[Records for the task]:
————

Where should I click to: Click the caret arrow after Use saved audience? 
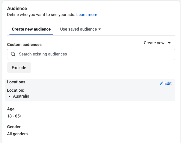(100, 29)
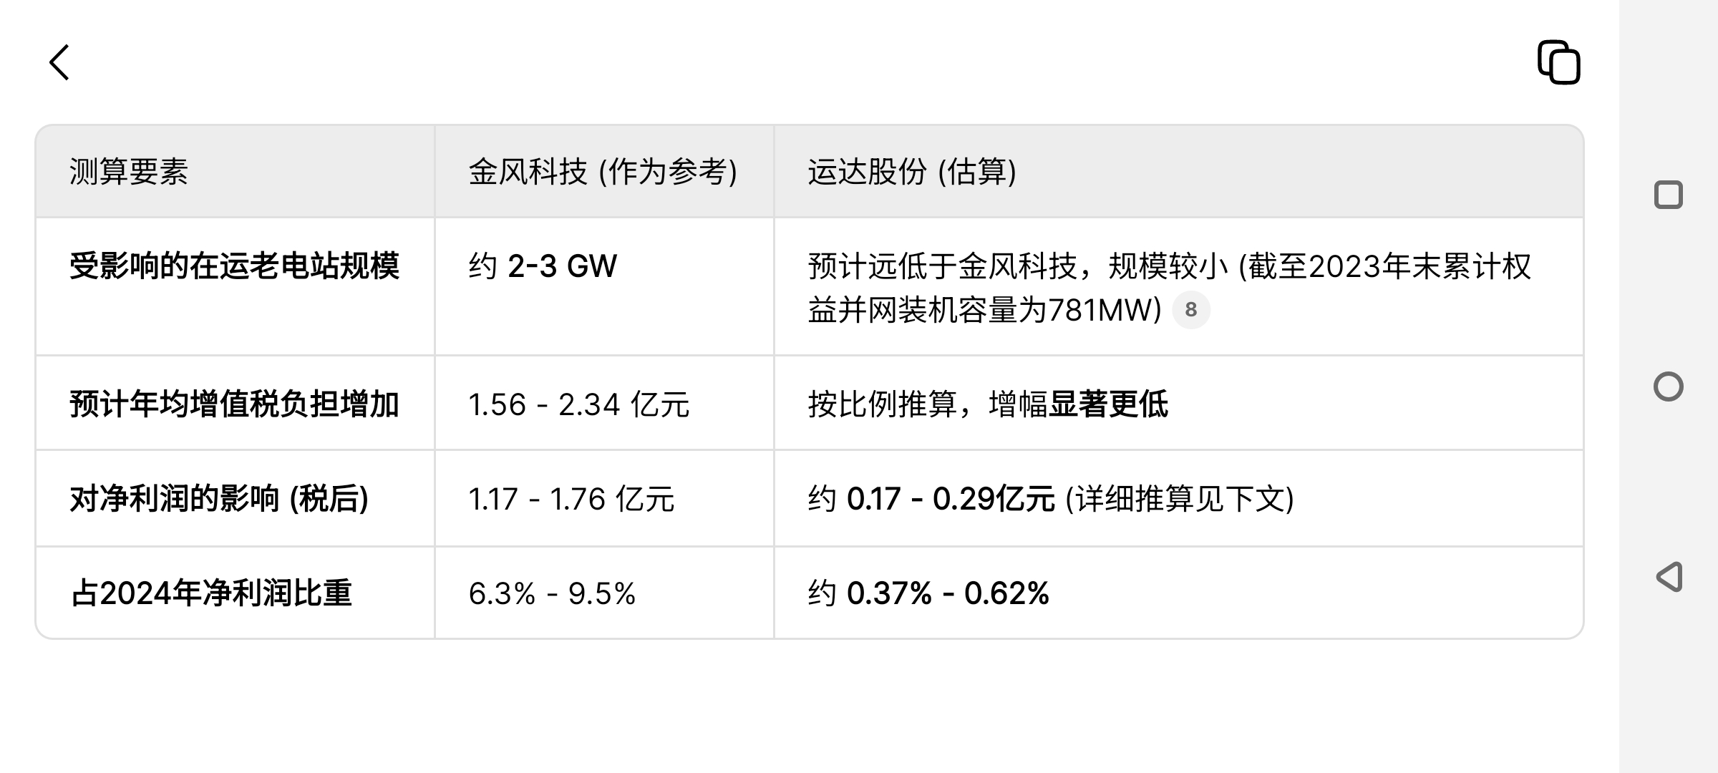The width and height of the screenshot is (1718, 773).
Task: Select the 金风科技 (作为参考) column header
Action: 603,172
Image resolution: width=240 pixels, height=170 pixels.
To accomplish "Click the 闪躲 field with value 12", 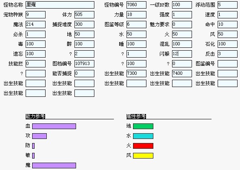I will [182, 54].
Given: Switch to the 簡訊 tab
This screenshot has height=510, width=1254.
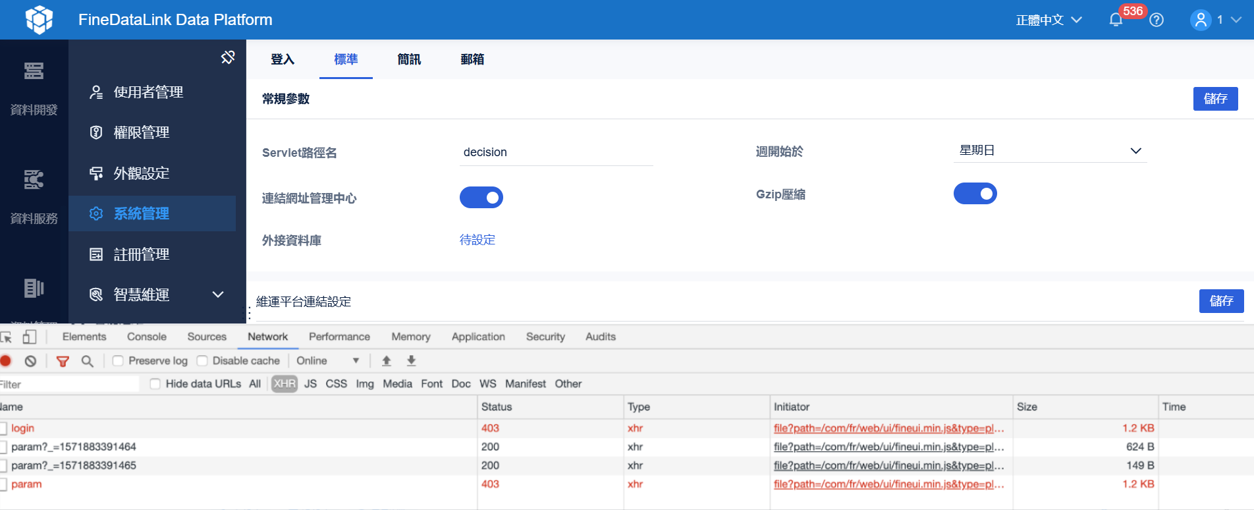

————

[Directions for this task]: Extract the entries word for word, from the line containing "Given: Switch to the 簡訊 tab" through the final line of the entries, and leave out any pictures.

[The answer]:
Given: Switch to the 簡訊 tab
This screenshot has height=510, width=1254.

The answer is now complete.